D’après le Financial Times, des sources anonymes très proches de l’échange rapportent qu’au cours d’un entretien téléphonique le 4 juillet, l’ancien président américain Donald Trump a interrogé son homologue ukrainien, Volodymyr Zelensky, de manière très directe :
« Volodymyr, pouvez‑vous frapper Moscou ? … Pouvez‑vous aussi frapper Saint‑Pétersbourg ? » (Financial Times, Українські Національні Новини (УНН)).
M. Zelensky aurait répondu sans détour : « Absolument. Nous pouvons, si vous nous donnez les armes. » Trump aurait alors exprimé son soutien à cette stratégie, estimant que cela ferait « ressentir la douleur » aux Russes et les pousserait à négocier (Financial Times).
Analyse de la stratégie évoquée
Ce dialogue marque un véritable tournant dans la politique de Trump vis‑à‑vis de la guerre en Ukraine.

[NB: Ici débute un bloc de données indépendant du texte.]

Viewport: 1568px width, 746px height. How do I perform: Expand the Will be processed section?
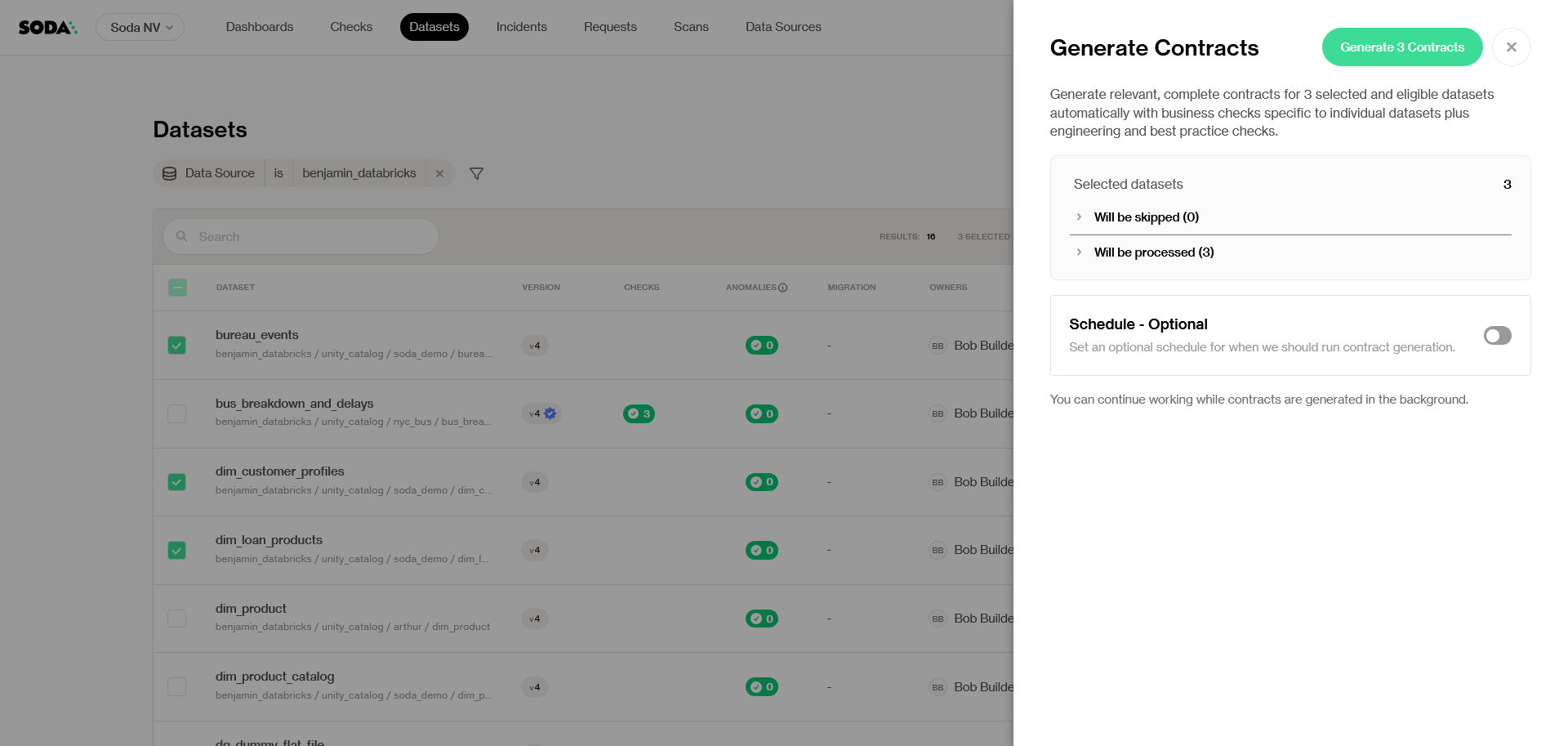(1079, 252)
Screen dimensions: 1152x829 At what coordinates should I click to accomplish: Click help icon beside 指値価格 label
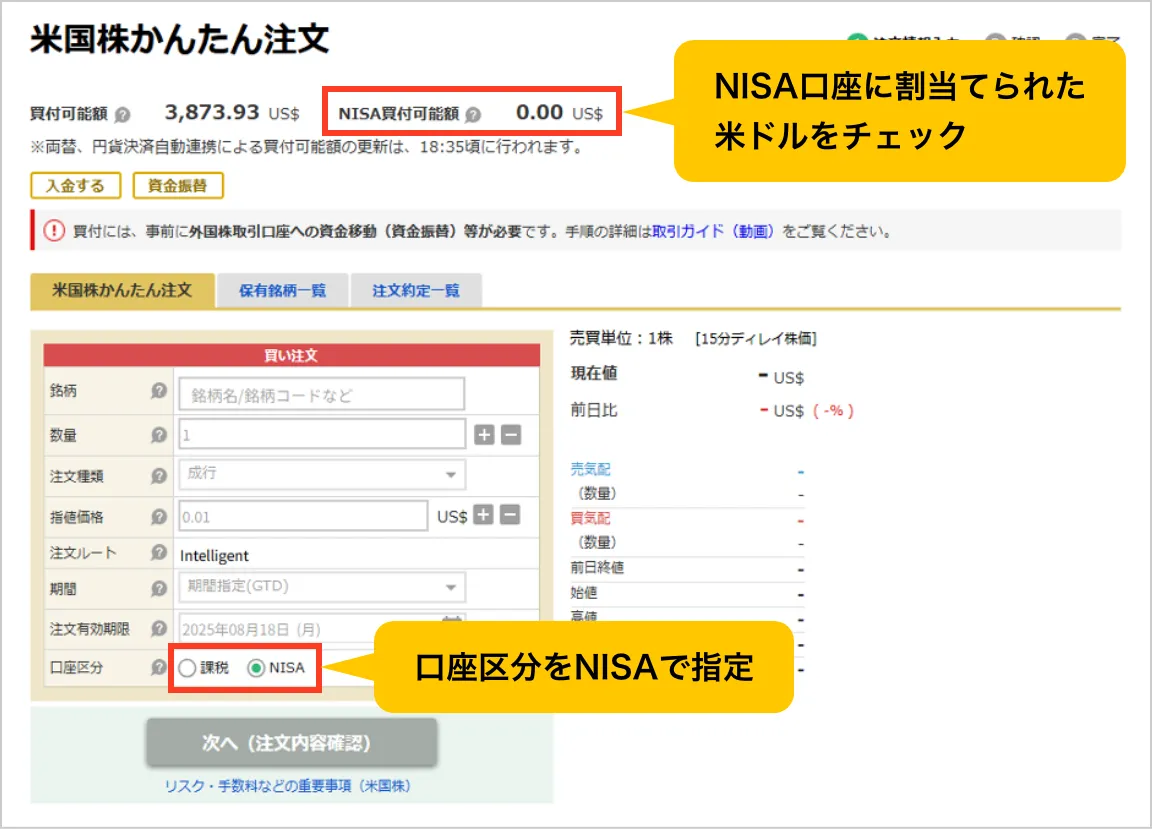158,517
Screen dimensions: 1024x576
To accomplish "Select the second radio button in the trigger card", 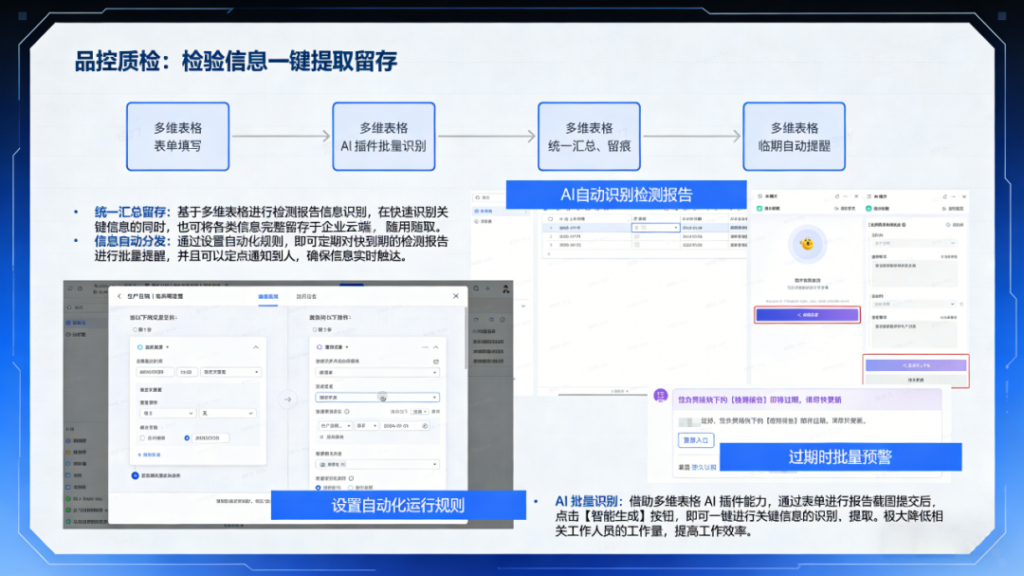I will coord(186,438).
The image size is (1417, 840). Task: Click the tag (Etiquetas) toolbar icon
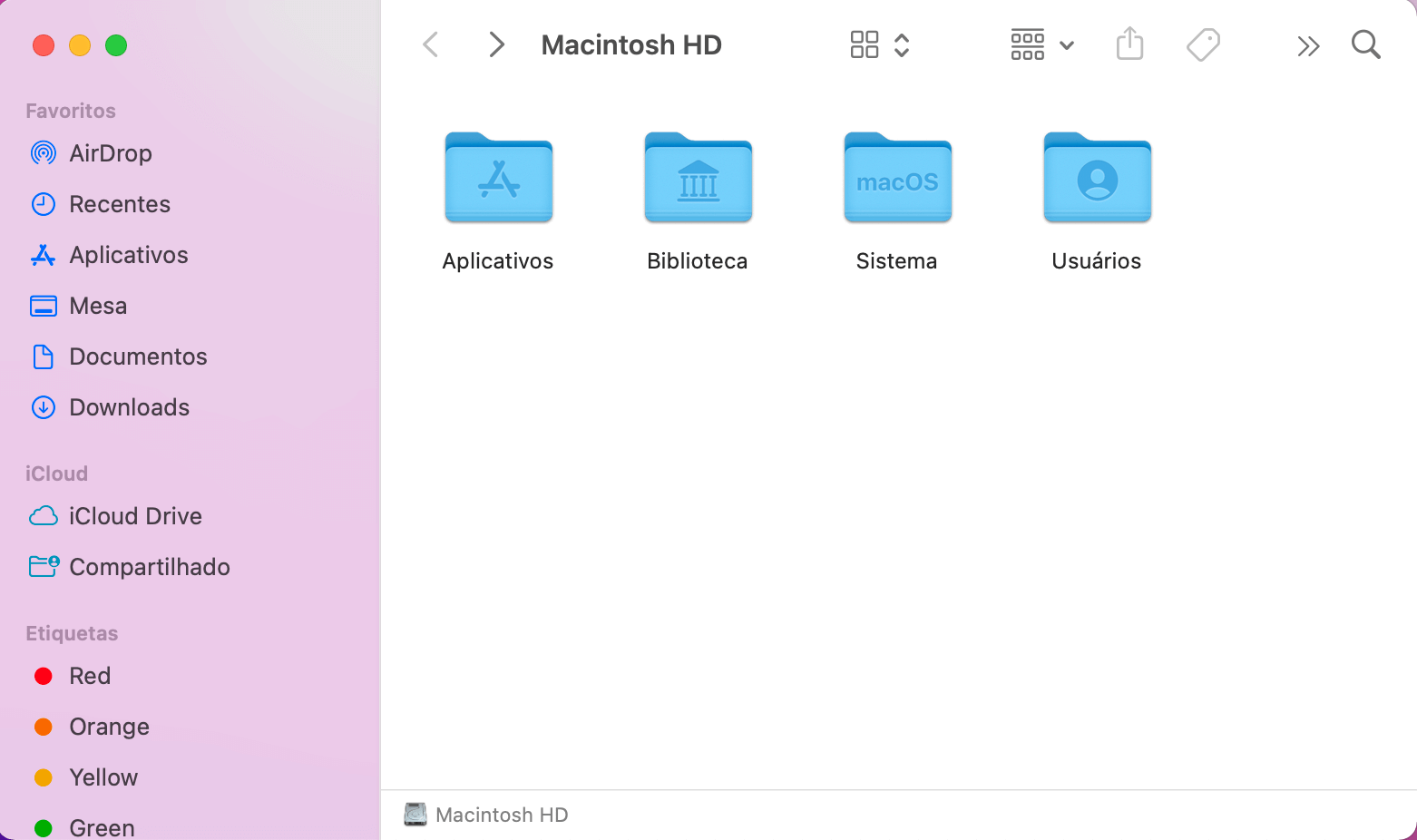[x=1203, y=44]
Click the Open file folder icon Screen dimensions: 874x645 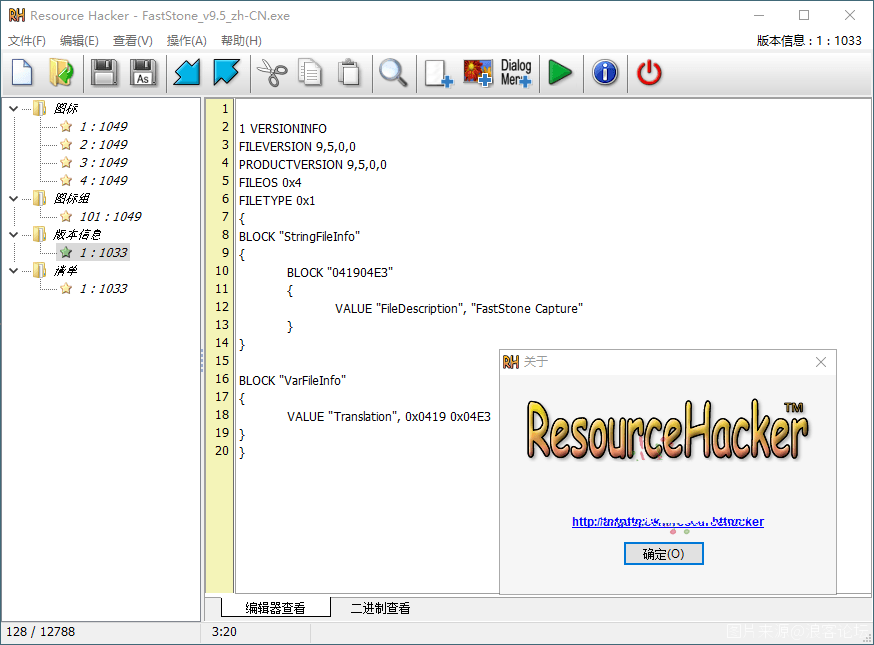click(x=61, y=73)
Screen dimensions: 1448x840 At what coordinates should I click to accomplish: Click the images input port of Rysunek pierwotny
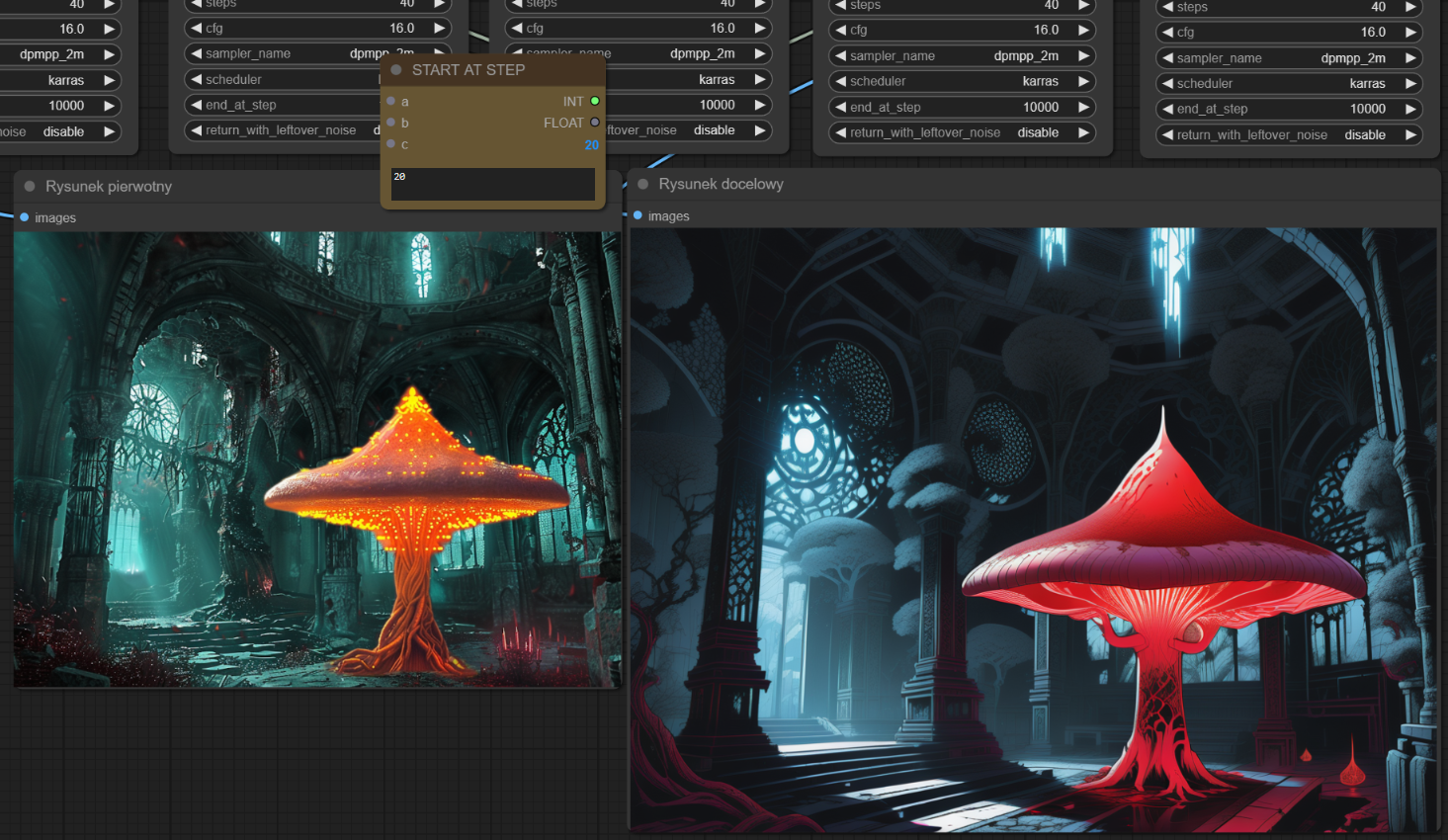point(25,217)
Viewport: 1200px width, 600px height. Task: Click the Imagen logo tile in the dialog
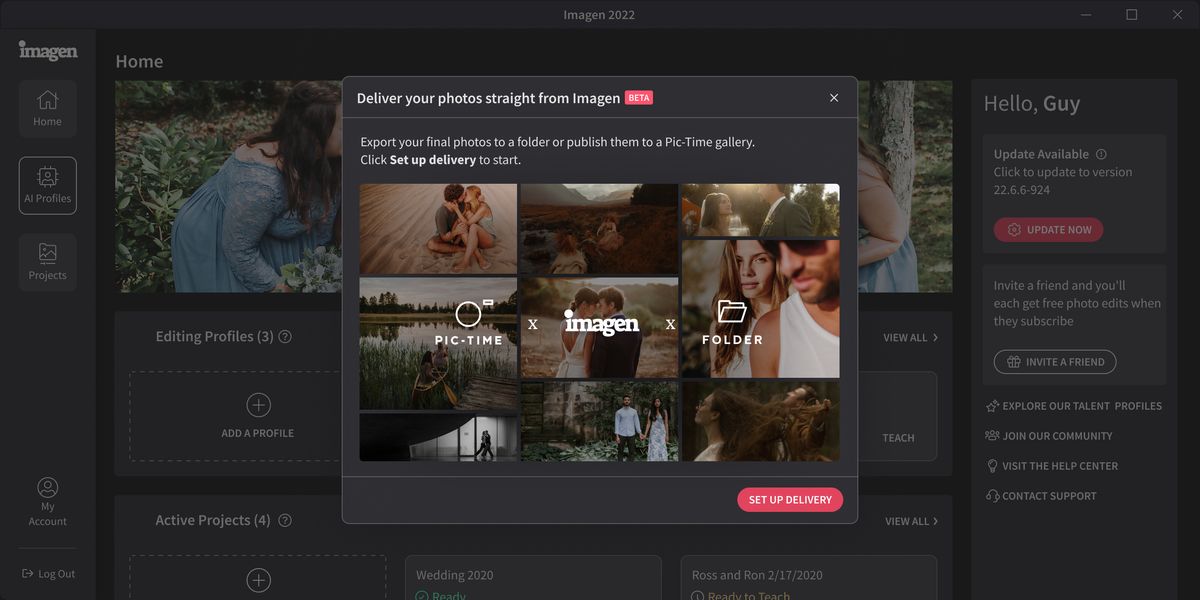point(598,324)
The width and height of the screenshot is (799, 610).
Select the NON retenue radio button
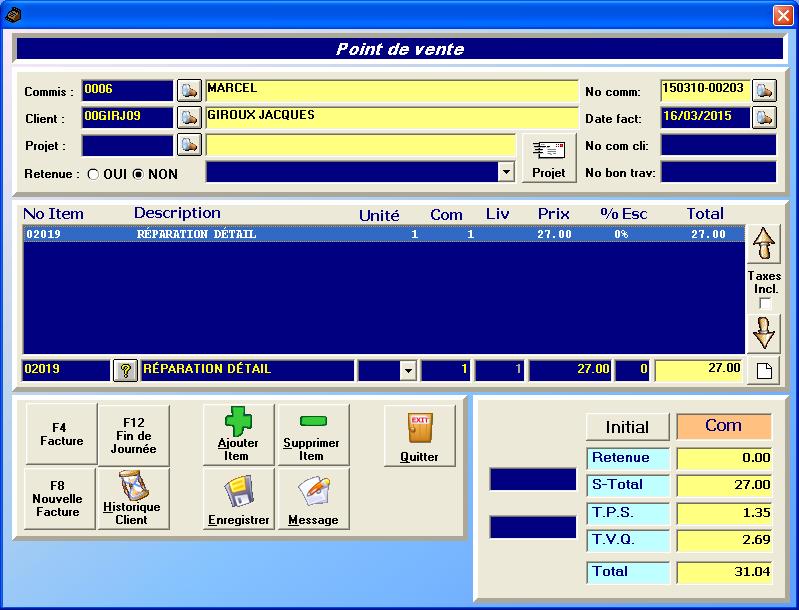[x=138, y=174]
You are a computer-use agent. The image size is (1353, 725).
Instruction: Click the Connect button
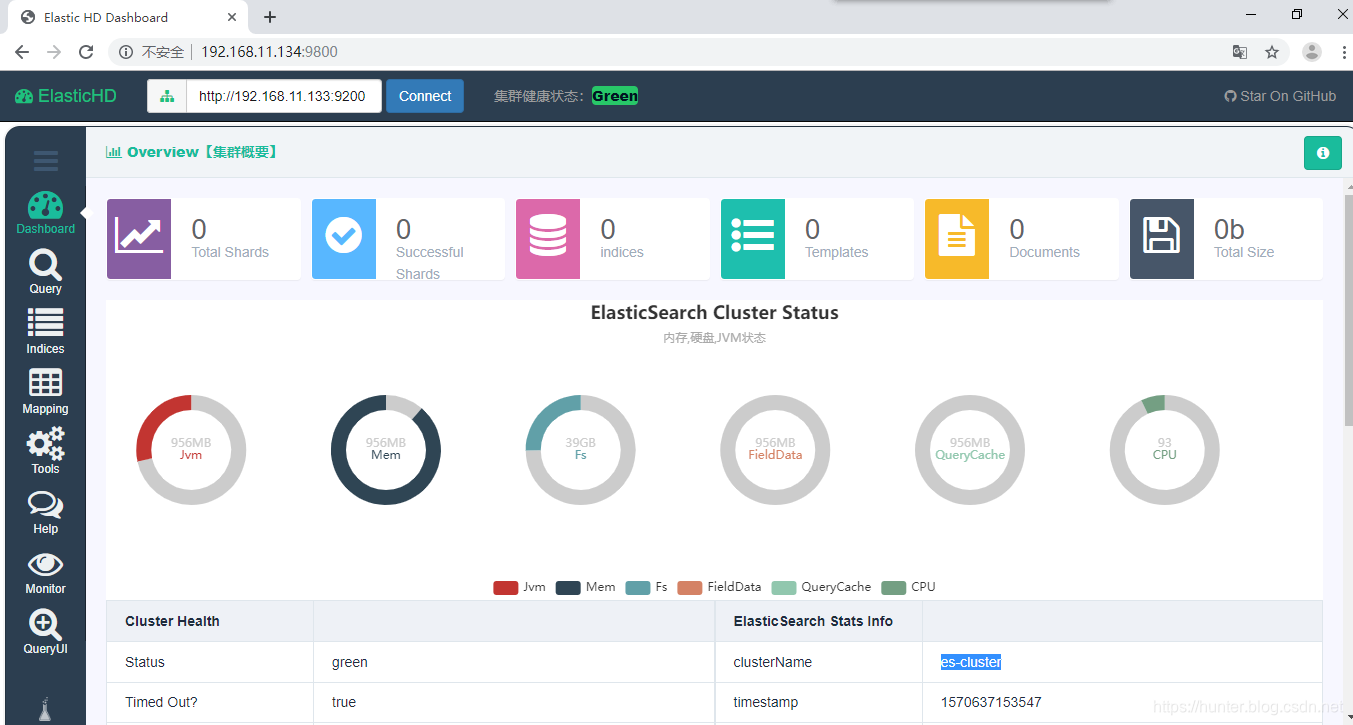pyautogui.click(x=424, y=95)
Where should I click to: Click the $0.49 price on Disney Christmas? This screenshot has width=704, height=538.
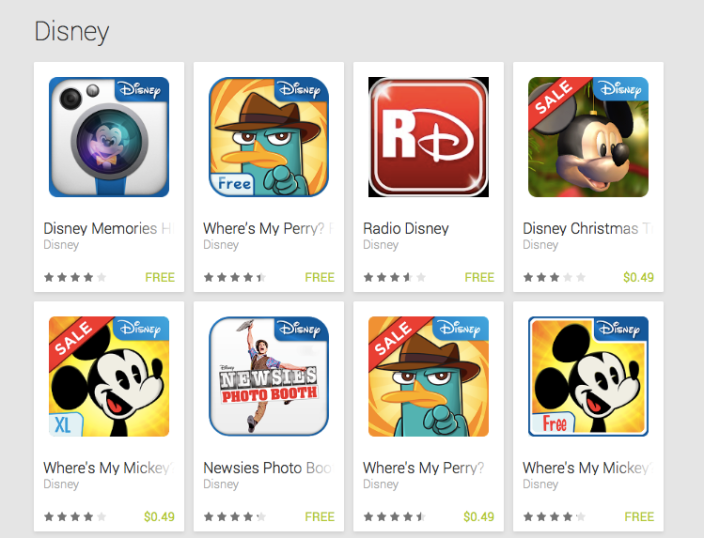(638, 278)
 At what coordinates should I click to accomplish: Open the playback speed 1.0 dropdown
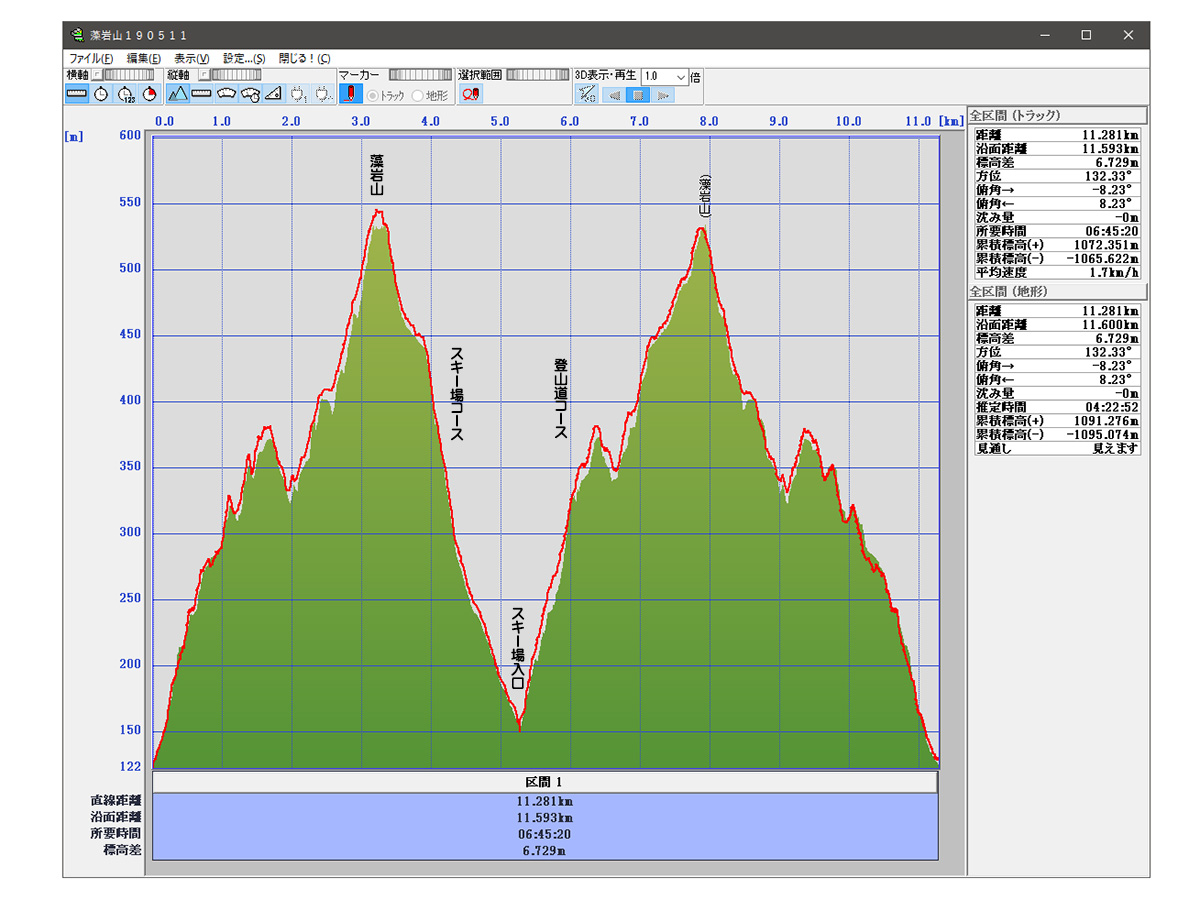[681, 76]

Alors qu’il appuyait jusqu’alors une posture de médiateur, il opère un virage vers un positionnement plus dur, adopté à dessein pour « escalader pour désescalader » : accroître la pression pour contraindre Moscou à la table des négociations.
L’administration américaine envisagerait même de contourner le Congrès en passant par des achats d’armes via des pays européens, notamment des missiles de type Tomahawk (portée ~1 600 km) ou Atacms (~300 km) (Financial Times). Ces systèmes permettraient des frappes en profondeur dans le territoire russe, jusqu’aux grandes villes.
Risques et réactions
Si l’idée plaît à certains au sein de l’appareil américain, la prudence est de mise :
- Les Atacms ne pourraient atteindre Moscou ou Saint‑Pétersbourg. Seulement les Tomahawk auraient cette capacité (Business Standard).
- À l’intérieur des cercles politiques et militaires, la crainte d’escalade, d’embrasement ou de ripostes déstabilisatrices est réelle.
- En Russie, Dmitri Medvedev a qualifié cette posture de « ultimatum théâtral », estimant que cela ne changerait rien (The Sun).
Un pari à hauts risques
Trump recentre sa stratégie autour d’une logique de « force pour la paix » : des armes puissantes, un ultimatum économique (tarifs, sanctions secondaires) et la menace implicite d’entrée en négociation. L’objectif clairement affiché étant de « faire plier » Moscou avant 50 jours, période après laquelle de nouvelles mesures économiques ciblées pourraient être activées (The Sun).
Mais cette stratégie néglige un aspect majeur : l’équilibre mondial. Une offensive ukrainienne soutenue par des pays occidentaux pourrait déclencher des représailles russes, y compris dans l’espace nucléaire défensif ou contre des alliés. Le risqué d’emballement reste élevé.